[Opening Excerpted data section]

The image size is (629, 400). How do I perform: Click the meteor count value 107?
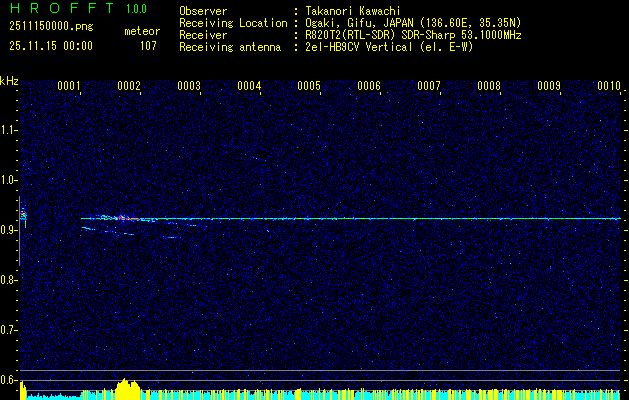[x=148, y=45]

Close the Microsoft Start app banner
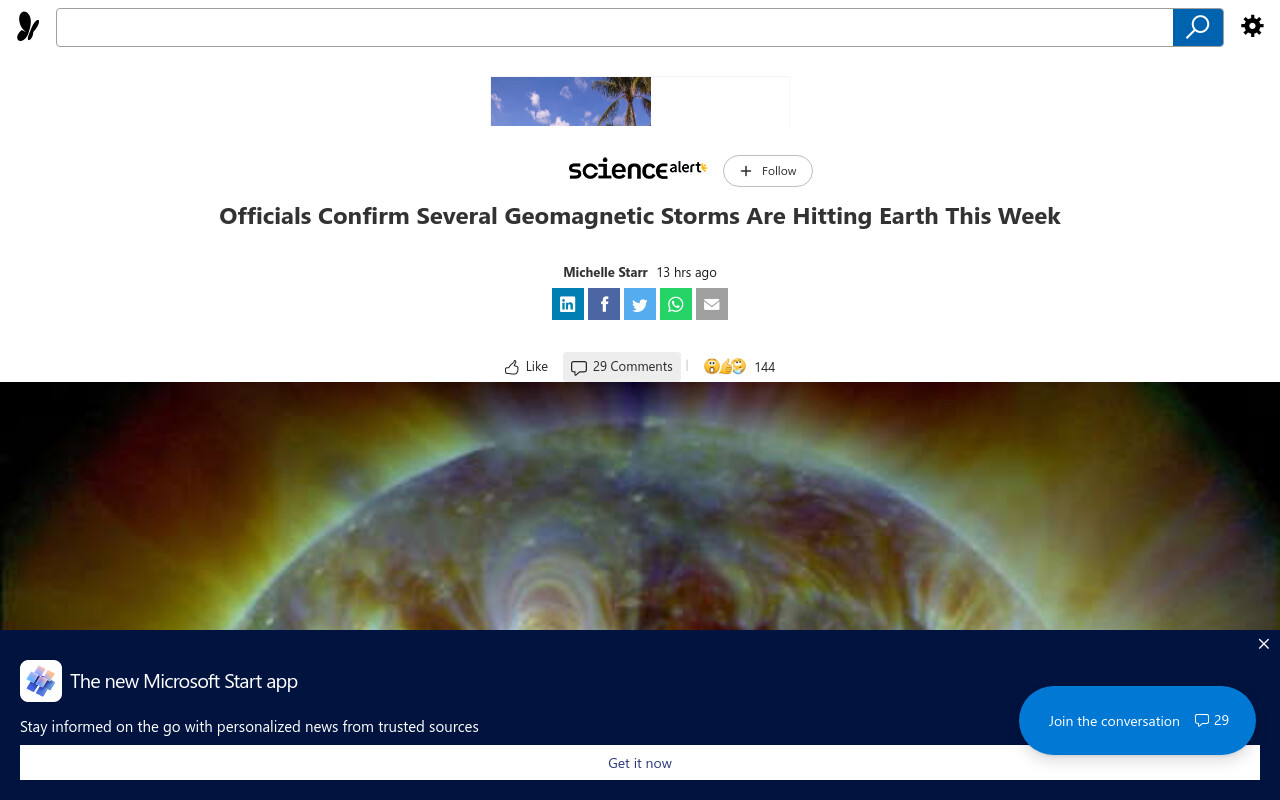point(1264,644)
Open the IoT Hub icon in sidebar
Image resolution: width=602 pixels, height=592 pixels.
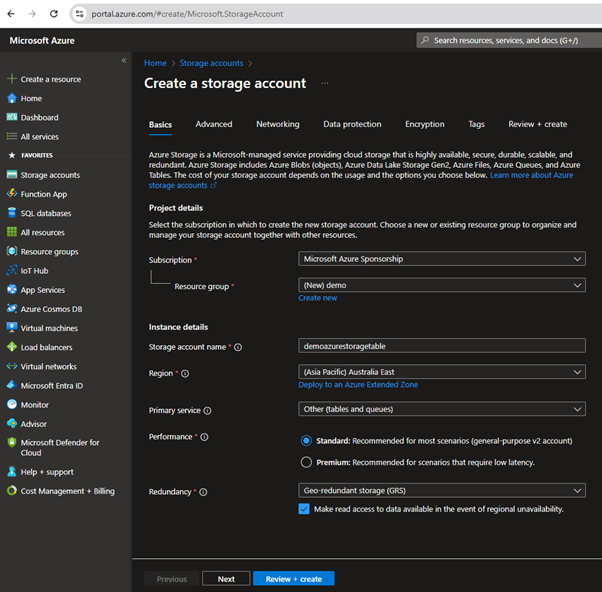pyautogui.click(x=12, y=270)
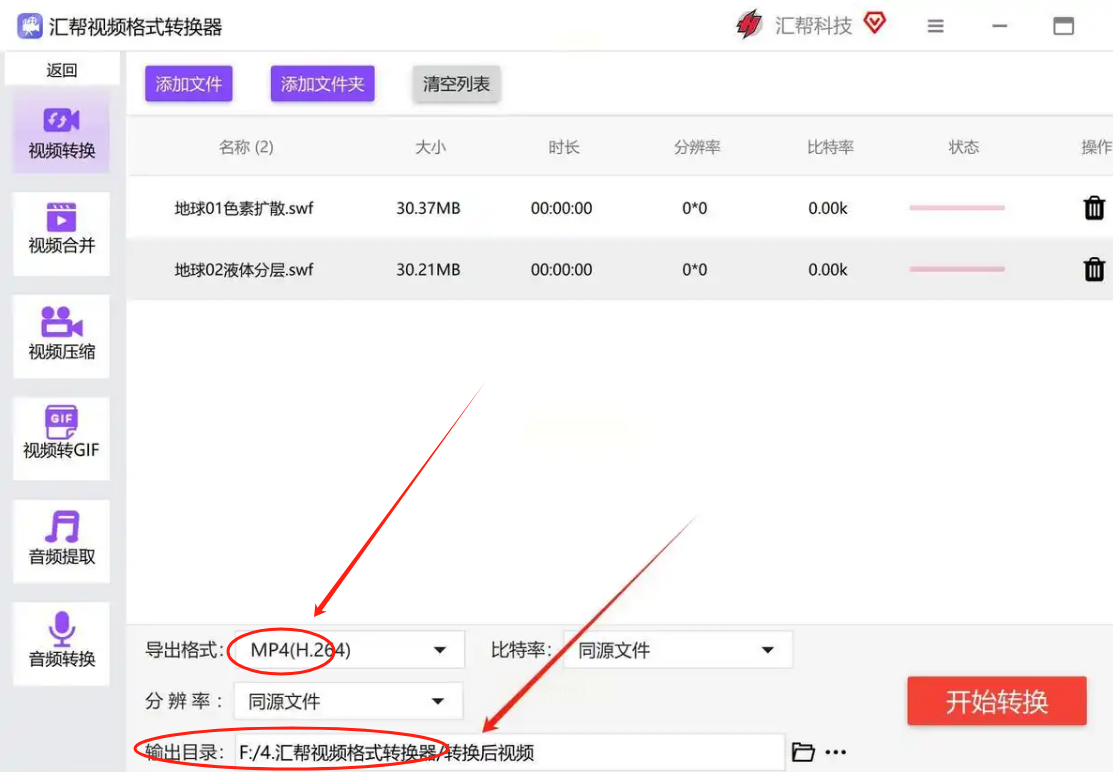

[Closing Excerpted data section]

● Action item
Give back the whole listing exactly as it stands. Drop every picture.

● Task result
The image size is (629, 400). How do I perform: Click the meteor count value 107?
[x=148, y=45]

Close the Microsoft Start app banner
point(1264,644)
Open the IoT Hub icon in sidebar
Image resolution: width=602 pixels, height=592 pixels.
pyautogui.click(x=12, y=270)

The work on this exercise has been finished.